## Task
For the word "axis", count the lines of the records that hold it, and give only that number.

## Data items
......

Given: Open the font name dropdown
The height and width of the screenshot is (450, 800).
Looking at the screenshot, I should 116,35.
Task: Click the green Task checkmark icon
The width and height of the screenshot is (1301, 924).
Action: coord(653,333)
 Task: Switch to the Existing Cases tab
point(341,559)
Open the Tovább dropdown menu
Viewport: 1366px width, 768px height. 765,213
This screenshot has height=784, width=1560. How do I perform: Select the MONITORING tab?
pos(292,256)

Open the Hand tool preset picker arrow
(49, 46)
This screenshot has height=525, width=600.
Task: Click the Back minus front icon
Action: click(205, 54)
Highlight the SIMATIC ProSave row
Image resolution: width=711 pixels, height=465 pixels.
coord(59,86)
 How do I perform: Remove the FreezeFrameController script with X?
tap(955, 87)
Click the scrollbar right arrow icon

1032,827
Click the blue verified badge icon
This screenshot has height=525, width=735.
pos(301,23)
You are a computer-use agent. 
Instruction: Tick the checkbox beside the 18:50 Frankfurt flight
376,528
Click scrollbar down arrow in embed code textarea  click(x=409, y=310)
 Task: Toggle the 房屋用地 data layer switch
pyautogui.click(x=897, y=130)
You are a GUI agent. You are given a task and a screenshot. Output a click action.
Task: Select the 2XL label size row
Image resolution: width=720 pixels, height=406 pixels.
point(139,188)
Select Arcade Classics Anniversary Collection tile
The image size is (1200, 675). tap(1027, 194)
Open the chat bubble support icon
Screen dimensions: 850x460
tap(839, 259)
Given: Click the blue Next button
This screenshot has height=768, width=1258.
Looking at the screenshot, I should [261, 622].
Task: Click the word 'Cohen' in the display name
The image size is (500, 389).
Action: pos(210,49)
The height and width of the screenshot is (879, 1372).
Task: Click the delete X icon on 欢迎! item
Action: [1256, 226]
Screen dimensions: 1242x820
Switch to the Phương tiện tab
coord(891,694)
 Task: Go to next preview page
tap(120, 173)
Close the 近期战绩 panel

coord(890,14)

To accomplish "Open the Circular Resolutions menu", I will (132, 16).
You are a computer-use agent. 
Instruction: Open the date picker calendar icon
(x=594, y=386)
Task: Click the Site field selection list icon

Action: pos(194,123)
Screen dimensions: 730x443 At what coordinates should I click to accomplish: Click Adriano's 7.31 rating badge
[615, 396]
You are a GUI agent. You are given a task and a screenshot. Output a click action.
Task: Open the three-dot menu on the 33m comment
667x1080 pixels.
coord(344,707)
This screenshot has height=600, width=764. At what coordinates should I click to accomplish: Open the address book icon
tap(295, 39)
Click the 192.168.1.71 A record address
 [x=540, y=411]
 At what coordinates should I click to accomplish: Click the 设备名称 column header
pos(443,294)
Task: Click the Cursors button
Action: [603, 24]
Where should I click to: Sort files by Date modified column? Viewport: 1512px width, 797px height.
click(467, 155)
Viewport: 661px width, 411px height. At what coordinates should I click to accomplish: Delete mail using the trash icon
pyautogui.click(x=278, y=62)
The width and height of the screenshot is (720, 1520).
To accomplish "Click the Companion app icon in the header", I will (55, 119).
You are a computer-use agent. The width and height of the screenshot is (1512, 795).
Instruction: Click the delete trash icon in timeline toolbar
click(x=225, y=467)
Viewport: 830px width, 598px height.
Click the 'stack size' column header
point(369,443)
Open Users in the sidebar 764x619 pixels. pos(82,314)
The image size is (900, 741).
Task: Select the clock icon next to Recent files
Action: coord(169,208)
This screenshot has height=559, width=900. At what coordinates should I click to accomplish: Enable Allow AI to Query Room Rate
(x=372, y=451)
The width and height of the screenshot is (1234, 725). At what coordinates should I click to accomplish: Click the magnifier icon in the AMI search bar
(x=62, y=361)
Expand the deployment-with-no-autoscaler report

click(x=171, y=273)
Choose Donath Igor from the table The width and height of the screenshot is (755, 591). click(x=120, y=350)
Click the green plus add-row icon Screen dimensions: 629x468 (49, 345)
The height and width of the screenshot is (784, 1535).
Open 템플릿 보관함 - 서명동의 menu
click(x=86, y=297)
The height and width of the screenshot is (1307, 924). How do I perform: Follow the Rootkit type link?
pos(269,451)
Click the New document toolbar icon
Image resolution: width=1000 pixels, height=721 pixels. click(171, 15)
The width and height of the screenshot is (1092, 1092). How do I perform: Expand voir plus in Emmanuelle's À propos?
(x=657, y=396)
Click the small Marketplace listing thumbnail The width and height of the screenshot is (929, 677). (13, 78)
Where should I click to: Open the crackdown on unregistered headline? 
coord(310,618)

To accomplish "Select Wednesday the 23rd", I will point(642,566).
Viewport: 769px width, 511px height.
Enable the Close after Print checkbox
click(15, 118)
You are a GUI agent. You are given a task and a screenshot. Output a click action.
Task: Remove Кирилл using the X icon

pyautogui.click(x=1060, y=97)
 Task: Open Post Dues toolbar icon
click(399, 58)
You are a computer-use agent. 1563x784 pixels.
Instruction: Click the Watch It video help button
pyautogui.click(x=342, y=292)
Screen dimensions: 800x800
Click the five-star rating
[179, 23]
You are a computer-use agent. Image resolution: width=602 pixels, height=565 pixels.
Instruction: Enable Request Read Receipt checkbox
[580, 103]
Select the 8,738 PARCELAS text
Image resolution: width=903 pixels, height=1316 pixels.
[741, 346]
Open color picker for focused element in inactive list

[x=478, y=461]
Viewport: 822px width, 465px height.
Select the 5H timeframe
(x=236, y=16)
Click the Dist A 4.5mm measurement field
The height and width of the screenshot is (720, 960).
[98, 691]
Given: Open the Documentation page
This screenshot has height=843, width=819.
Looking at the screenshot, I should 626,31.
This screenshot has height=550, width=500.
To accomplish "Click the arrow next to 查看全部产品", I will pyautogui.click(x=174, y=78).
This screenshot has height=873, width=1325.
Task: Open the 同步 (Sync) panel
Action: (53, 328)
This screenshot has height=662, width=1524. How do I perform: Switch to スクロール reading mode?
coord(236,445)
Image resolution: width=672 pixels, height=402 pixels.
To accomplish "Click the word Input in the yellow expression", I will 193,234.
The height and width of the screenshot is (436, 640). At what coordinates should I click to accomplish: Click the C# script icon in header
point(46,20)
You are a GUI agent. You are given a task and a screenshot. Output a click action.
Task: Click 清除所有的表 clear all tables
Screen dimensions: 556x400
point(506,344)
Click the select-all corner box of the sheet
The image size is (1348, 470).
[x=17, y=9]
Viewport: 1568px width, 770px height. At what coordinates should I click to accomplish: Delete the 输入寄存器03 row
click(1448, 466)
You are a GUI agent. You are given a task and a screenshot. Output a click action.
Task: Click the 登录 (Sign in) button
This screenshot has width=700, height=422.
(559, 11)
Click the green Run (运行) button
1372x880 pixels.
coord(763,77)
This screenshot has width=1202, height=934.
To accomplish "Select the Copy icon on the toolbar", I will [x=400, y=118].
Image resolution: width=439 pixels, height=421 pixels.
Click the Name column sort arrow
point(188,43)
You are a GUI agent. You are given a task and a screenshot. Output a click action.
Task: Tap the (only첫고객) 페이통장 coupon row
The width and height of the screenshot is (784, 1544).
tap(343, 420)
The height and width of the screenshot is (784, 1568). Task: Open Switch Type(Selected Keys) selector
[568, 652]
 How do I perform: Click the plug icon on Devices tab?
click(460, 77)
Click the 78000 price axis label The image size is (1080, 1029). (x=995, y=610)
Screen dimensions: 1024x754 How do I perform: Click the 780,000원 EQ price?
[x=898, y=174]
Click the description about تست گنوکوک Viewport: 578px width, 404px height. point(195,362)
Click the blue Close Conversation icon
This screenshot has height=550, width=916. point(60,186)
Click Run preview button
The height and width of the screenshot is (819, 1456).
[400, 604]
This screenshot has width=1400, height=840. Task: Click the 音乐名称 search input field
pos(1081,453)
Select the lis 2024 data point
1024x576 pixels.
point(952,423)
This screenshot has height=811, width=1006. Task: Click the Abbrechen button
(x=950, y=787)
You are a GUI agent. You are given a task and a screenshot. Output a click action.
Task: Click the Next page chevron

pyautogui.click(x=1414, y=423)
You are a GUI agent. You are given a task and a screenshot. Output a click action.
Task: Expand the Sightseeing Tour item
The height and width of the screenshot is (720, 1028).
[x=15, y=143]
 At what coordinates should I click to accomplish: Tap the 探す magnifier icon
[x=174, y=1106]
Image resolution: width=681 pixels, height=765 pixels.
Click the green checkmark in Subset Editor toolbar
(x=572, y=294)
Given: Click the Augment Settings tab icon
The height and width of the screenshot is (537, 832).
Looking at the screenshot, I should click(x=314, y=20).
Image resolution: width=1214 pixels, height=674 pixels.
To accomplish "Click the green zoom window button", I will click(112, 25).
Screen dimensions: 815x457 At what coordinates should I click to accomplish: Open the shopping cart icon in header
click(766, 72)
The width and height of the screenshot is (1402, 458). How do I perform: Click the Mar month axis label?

......

## Task solution
2